== INPUT
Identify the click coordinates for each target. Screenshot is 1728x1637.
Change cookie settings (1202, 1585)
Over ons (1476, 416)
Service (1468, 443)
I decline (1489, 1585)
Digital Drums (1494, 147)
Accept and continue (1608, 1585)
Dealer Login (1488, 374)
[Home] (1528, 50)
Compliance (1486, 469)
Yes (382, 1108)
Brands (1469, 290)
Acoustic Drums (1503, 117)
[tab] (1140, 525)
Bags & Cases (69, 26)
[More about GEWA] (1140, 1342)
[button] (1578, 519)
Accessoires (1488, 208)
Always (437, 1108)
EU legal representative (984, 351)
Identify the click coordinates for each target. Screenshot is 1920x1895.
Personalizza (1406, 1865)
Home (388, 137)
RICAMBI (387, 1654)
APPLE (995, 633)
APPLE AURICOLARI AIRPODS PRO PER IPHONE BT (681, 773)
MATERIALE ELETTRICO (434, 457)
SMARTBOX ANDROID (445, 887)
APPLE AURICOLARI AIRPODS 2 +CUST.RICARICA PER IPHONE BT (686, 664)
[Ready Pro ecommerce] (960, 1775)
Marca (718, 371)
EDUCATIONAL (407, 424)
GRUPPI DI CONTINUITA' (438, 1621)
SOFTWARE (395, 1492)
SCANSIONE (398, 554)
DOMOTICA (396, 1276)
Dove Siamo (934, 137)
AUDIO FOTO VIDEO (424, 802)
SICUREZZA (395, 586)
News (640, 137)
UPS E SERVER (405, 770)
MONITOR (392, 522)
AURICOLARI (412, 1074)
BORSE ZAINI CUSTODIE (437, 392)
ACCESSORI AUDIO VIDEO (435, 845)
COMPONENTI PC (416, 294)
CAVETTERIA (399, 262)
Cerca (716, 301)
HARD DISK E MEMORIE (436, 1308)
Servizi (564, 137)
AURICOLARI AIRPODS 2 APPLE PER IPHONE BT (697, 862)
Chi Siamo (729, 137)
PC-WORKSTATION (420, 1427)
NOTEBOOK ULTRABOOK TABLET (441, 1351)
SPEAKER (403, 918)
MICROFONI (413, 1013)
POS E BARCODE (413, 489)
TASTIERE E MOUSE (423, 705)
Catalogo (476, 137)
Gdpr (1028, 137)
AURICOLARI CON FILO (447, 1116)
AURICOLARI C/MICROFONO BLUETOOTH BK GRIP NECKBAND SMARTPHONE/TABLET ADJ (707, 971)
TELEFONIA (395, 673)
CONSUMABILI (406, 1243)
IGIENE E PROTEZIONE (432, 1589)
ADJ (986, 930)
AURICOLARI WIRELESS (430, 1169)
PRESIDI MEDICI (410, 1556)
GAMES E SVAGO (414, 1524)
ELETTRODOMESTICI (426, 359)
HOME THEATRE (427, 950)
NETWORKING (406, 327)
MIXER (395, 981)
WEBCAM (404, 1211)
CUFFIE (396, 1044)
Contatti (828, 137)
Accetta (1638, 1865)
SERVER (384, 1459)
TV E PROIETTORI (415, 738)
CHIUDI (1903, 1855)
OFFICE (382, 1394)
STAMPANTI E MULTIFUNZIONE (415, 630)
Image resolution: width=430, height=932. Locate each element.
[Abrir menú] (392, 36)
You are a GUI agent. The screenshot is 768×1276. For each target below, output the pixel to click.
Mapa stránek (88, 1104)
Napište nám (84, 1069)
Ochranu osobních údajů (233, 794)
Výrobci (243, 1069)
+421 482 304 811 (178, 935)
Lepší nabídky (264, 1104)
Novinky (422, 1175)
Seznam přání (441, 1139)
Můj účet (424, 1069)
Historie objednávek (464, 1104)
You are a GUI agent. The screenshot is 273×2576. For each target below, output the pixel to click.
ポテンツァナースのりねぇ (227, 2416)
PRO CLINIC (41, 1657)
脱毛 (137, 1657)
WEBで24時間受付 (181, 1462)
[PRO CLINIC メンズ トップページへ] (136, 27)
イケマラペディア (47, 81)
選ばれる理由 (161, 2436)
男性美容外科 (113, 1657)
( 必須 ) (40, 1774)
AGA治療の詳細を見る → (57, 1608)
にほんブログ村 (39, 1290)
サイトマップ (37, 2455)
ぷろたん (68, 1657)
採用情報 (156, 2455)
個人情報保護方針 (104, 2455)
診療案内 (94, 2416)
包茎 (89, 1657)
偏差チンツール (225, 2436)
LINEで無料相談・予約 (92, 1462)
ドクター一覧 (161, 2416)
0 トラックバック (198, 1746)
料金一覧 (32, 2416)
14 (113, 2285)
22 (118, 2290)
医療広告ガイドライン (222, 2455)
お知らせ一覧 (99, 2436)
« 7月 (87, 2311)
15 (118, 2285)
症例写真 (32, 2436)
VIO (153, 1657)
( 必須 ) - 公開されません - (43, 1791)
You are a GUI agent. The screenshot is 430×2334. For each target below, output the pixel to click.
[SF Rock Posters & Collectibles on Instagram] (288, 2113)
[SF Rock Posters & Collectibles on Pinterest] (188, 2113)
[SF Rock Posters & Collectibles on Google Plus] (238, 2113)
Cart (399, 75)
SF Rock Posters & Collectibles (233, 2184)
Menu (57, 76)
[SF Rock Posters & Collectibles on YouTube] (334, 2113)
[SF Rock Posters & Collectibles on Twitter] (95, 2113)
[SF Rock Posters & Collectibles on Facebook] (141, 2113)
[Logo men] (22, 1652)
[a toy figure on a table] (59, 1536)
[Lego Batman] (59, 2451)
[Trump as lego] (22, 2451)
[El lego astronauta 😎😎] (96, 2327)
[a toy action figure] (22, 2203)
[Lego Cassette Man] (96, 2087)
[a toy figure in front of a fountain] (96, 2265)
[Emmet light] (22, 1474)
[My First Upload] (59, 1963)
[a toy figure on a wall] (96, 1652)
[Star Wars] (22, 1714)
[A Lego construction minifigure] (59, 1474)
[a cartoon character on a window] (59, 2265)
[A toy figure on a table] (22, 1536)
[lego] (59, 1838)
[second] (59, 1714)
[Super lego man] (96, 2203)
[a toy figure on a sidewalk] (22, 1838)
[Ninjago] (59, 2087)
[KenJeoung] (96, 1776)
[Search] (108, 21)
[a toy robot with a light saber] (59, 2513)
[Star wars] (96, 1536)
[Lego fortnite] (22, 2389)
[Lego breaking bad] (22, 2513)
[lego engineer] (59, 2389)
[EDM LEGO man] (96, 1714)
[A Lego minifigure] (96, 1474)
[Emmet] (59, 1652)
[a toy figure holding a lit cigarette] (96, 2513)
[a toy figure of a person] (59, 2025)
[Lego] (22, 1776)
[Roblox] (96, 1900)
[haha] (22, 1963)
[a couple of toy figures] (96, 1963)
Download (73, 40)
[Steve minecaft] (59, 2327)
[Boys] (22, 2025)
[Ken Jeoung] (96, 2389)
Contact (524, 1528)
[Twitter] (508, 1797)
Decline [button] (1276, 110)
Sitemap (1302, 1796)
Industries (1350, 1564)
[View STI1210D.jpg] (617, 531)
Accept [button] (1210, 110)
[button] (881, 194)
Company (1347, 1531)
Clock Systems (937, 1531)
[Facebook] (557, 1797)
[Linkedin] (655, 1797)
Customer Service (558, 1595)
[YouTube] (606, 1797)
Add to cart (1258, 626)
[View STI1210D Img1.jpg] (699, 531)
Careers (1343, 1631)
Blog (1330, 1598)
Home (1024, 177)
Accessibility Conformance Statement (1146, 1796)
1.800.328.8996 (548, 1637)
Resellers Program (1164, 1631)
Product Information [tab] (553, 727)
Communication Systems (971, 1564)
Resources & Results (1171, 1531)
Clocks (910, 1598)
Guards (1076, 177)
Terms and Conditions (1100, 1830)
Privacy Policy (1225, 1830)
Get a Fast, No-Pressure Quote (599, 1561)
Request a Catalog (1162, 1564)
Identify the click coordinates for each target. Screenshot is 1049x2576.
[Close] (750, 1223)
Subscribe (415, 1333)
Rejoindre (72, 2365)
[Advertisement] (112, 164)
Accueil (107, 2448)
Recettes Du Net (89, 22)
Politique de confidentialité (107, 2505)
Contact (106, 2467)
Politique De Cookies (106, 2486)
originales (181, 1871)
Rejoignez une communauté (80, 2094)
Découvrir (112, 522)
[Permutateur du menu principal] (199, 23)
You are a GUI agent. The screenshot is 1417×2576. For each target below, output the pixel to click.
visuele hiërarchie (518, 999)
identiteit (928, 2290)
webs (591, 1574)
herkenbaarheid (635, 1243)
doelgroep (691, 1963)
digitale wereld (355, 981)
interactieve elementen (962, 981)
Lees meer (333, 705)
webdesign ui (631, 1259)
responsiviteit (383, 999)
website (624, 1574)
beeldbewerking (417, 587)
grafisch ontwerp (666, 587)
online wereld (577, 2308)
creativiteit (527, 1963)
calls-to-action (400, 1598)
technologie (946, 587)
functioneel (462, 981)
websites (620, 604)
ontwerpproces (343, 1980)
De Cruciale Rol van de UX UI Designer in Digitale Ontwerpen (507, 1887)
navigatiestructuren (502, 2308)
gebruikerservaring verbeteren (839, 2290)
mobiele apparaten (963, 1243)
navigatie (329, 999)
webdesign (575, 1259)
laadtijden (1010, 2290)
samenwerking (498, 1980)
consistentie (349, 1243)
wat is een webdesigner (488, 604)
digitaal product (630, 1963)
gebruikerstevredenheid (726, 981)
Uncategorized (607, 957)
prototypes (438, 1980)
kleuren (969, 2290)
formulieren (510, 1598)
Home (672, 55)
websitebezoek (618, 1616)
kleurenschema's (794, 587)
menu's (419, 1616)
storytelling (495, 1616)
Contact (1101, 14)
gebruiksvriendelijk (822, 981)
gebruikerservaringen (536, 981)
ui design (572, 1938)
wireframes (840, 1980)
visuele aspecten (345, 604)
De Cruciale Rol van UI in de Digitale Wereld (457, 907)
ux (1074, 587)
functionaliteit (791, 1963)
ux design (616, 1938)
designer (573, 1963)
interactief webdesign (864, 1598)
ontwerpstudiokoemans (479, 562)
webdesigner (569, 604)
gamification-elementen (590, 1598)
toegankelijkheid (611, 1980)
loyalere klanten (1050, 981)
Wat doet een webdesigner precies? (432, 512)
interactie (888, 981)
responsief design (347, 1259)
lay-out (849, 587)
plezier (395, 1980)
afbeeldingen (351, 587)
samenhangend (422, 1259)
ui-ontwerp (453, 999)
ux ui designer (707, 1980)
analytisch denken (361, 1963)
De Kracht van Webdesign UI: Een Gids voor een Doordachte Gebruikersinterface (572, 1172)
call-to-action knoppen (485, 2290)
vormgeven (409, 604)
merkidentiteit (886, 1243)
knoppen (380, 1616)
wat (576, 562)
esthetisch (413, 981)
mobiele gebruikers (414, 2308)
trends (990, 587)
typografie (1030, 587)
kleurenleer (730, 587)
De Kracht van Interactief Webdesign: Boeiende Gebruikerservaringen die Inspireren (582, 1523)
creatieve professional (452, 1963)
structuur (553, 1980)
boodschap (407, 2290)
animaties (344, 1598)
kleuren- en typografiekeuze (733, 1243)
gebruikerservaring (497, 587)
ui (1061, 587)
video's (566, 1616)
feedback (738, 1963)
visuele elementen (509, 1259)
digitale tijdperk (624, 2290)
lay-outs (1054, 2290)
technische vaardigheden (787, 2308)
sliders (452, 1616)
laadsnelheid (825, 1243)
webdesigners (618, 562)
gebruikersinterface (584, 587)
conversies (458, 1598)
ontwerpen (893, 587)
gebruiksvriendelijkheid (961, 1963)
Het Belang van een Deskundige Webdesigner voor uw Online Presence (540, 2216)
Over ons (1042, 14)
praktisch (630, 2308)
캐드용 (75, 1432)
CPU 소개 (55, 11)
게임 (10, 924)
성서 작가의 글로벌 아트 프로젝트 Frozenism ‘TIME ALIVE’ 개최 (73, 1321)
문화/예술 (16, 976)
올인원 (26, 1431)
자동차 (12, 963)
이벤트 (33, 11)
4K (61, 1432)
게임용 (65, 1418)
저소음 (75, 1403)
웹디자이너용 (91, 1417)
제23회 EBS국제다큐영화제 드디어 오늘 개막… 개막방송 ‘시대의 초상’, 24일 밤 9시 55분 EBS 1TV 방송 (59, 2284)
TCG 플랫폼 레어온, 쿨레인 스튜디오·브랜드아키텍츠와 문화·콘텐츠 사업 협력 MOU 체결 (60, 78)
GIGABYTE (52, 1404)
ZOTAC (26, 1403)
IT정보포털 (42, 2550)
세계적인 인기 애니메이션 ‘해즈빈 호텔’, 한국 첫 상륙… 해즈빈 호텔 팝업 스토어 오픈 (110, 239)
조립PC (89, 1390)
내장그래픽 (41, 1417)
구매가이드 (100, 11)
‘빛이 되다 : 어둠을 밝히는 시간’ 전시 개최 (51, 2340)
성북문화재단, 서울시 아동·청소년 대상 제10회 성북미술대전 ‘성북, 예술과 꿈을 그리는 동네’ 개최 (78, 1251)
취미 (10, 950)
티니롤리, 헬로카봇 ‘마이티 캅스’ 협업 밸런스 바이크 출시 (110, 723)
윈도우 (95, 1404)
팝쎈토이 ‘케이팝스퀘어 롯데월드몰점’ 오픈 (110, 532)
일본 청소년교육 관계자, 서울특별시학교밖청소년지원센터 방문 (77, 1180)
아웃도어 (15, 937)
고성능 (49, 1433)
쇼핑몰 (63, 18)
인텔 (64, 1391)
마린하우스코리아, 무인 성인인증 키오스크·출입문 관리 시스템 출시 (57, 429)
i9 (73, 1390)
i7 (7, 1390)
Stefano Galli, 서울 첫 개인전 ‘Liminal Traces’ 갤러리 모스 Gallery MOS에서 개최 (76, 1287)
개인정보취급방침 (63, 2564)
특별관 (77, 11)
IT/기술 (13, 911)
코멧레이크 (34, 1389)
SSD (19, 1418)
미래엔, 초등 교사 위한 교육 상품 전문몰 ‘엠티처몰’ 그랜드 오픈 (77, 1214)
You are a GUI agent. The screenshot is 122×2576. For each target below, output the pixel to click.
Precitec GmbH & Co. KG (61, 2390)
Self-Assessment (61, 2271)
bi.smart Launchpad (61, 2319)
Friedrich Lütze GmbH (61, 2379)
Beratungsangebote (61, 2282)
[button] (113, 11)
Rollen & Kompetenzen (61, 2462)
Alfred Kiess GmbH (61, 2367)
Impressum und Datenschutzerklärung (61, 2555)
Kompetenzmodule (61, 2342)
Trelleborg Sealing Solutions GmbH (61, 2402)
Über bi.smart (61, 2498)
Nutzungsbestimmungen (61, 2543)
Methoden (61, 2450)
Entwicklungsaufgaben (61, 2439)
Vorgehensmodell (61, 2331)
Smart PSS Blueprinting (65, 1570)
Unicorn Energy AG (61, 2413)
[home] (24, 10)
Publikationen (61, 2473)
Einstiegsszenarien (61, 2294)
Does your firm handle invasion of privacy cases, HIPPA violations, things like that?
====
● WORK INSTRUCTIONS: Keeping every character as it is, restate the lines above that run from the line with "[A toy figure on a table] (22, 1536)" through the line with "Request a Catalog (1162, 1564)", both included, and nothing else.

● SOLVED EXERCISE:
[A toy figure on a table] (22, 1536)
[lego] (59, 1838)
[second] (59, 1714)
[Super lego man] (96, 2203)
[a toy figure on a sidewalk] (22, 1838)
[Ninjago] (59, 2087)
[KenJeoung] (96, 1776)
[Search] (108, 21)
[a toy robot with a light saber] (59, 2513)
[Star wars] (96, 1536)
[Lego fortnite] (22, 2389)
[Lego breaking bad] (22, 2513)
[lego engineer] (59, 2389)
[EDM LEGO man] (96, 1714)
[A Lego minifigure] (96, 1474)
[Emmet] (59, 1652)
[a toy figure holding a lit cigarette] (96, 2513)
[a toy figure of a person] (59, 2025)
[Lego] (22, 1776)
[Roblox] (96, 1900)
[haha] (22, 1963)
[a couple of toy figures] (96, 1963)
Download (73, 40)
[Steve minecaft] (59, 2327)
[Boys] (22, 2025)
[Ken Jeoung] (96, 2389)
Contact (524, 1528)
[Twitter] (508, 1797)
Decline [button] (1276, 110)
Sitemap (1302, 1796)
Industries (1350, 1564)
[View STI1210D.jpg] (617, 531)
Accept [button] (1210, 110)
[button] (881, 194)
Company (1347, 1531)
Clock Systems (937, 1531)
[Facebook] (557, 1797)
[Linkedin] (655, 1797)
Customer Service (558, 1595)
[YouTube] (606, 1797)
Add to cart (1258, 626)
[View STI1210D Img1.jpg] (699, 531)
Careers (1343, 1631)
Blog (1330, 1598)
Home (1024, 177)
Accessibility Conformance Statement (1146, 1796)
1.800.328.8996 (548, 1637)
Resellers Program (1164, 1631)
Product Information [tab] (553, 727)
Communication Systems (971, 1564)
Resources & Results (1171, 1531)
Clocks (910, 1598)
Guards (1076, 177)
Terms and Conditions (1100, 1830)
Privacy Policy (1225, 1830)
Get a Fast, No-Pressure Quote (599, 1561)
Request a Catalog (1162, 1564)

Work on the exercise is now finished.